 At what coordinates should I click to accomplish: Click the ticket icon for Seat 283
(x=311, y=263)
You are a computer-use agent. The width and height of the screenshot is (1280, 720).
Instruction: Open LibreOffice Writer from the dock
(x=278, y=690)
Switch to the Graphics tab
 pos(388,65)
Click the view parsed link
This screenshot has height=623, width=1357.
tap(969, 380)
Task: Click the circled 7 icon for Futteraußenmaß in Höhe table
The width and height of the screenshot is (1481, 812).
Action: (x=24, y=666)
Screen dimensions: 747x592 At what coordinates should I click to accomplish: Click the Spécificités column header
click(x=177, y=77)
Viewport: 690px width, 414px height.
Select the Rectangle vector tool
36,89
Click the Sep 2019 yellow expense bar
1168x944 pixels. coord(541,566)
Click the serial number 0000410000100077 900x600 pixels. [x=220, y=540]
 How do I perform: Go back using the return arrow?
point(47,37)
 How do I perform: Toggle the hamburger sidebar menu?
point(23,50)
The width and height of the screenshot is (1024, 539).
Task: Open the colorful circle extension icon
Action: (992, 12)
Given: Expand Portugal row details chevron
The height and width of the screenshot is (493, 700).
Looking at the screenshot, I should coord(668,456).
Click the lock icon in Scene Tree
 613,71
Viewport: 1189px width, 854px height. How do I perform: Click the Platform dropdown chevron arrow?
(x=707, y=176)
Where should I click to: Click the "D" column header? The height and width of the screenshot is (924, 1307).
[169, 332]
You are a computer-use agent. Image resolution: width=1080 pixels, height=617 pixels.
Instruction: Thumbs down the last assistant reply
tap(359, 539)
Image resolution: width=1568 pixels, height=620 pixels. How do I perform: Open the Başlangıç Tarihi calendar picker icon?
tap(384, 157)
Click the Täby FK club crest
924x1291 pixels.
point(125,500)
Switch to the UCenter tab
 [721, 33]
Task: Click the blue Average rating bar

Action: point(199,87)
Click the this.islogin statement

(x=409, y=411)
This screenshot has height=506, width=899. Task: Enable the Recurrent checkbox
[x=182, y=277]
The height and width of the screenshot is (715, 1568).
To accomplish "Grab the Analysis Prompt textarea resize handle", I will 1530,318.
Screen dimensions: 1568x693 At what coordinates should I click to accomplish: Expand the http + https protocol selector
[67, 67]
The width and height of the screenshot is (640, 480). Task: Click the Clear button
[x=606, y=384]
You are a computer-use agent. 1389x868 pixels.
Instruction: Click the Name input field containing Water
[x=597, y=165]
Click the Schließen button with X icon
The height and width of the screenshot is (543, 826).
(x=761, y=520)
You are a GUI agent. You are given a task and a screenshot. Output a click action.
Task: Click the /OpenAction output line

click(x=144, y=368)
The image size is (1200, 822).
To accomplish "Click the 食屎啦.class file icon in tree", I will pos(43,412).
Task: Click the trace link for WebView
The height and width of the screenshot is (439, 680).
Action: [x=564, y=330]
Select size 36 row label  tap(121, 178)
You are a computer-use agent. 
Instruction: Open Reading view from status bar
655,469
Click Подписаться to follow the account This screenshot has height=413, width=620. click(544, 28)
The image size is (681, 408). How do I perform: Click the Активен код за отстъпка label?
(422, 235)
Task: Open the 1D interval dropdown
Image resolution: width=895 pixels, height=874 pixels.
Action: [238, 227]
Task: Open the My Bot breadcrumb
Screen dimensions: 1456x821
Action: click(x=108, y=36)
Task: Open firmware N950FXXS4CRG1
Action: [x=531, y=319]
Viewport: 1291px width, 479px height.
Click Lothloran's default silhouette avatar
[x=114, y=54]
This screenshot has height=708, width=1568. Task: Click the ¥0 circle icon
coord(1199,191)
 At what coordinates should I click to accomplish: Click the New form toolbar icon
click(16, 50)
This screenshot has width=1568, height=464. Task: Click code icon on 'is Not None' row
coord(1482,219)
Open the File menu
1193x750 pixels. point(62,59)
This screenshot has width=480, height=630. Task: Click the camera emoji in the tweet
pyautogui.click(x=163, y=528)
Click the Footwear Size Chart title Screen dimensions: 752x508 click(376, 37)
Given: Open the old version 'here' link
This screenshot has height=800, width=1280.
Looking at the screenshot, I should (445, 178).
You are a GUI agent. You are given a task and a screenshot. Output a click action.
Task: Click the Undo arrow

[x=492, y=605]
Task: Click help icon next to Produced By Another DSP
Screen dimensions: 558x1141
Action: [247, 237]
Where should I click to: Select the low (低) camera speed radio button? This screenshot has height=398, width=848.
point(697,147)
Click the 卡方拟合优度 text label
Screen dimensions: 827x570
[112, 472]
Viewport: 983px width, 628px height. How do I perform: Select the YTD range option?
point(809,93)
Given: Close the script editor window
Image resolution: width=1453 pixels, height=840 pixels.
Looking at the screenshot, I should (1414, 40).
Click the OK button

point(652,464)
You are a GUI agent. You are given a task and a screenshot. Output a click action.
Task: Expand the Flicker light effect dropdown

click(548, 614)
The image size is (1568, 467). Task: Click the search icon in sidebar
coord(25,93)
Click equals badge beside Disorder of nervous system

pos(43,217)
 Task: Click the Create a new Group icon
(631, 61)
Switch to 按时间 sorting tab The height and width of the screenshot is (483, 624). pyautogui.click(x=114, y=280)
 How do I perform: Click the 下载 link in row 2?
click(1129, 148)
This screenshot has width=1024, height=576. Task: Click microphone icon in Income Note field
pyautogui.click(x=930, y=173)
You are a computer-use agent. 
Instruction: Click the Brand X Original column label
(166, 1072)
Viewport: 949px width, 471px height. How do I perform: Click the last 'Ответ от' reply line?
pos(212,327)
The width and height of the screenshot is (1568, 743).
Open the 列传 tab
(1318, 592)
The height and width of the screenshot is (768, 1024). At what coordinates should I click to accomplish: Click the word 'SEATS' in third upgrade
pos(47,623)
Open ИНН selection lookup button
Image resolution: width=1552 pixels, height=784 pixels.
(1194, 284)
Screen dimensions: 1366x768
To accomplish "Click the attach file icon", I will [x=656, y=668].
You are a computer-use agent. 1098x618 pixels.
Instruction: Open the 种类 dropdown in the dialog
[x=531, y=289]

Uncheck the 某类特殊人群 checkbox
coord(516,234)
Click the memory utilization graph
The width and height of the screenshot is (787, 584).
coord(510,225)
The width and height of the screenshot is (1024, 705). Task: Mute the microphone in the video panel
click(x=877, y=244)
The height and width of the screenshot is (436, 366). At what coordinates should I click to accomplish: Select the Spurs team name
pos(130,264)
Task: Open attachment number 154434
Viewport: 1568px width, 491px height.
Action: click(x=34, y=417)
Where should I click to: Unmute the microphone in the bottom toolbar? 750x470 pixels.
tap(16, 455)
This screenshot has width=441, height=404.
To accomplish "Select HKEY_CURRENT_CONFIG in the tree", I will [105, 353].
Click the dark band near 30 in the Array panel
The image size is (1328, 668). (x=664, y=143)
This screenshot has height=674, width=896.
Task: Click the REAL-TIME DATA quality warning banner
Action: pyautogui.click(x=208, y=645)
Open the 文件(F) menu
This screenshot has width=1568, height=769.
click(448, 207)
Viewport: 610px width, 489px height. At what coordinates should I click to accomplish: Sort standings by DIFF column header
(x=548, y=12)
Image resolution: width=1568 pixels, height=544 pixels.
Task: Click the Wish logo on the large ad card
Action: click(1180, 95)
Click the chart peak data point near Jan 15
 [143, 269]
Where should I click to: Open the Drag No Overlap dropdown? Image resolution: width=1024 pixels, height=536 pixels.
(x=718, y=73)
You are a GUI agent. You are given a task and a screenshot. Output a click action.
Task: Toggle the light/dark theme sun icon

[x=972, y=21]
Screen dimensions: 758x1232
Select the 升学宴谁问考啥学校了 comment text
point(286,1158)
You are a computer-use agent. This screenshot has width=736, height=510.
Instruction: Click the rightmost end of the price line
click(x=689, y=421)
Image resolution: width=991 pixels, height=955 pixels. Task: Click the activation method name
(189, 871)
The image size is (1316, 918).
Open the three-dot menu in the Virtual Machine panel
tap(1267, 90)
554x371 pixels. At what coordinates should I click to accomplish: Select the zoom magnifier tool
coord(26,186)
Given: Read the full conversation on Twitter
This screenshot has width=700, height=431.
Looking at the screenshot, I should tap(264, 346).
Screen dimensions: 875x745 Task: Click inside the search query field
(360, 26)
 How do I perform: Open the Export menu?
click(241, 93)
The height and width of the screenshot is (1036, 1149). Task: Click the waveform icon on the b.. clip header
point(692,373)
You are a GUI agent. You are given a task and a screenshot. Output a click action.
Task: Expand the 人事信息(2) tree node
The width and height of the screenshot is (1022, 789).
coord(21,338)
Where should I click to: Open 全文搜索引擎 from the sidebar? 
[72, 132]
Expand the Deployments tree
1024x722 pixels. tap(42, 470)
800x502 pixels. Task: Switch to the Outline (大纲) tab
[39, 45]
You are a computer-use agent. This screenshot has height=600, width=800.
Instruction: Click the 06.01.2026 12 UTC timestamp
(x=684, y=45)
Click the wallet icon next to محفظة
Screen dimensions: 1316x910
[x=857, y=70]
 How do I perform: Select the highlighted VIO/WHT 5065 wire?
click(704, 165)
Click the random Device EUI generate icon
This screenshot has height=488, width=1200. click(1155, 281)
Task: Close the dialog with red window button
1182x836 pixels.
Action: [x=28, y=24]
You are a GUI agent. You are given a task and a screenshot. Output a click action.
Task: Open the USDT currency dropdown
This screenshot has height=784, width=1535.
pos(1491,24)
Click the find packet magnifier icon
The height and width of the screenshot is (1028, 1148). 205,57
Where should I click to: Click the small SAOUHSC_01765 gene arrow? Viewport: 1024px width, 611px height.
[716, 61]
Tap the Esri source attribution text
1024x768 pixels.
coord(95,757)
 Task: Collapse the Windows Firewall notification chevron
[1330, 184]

◇ ◇ ◇ ◇ ◇

Work request:
Look through the listing and extract every line with "will" in it.

Written solution:
To accomplish "Grab the Analysis Prompt textarea resize handle", I will 1530,318.
To accomplish "Click the 食屎啦.class file icon in tree", I will pos(43,412).
To accomplish "Click the attach file icon", I will [x=656, y=668].
To accomplish "Select HKEY_CURRENT_CONFIG in the tree", I will [105, 353].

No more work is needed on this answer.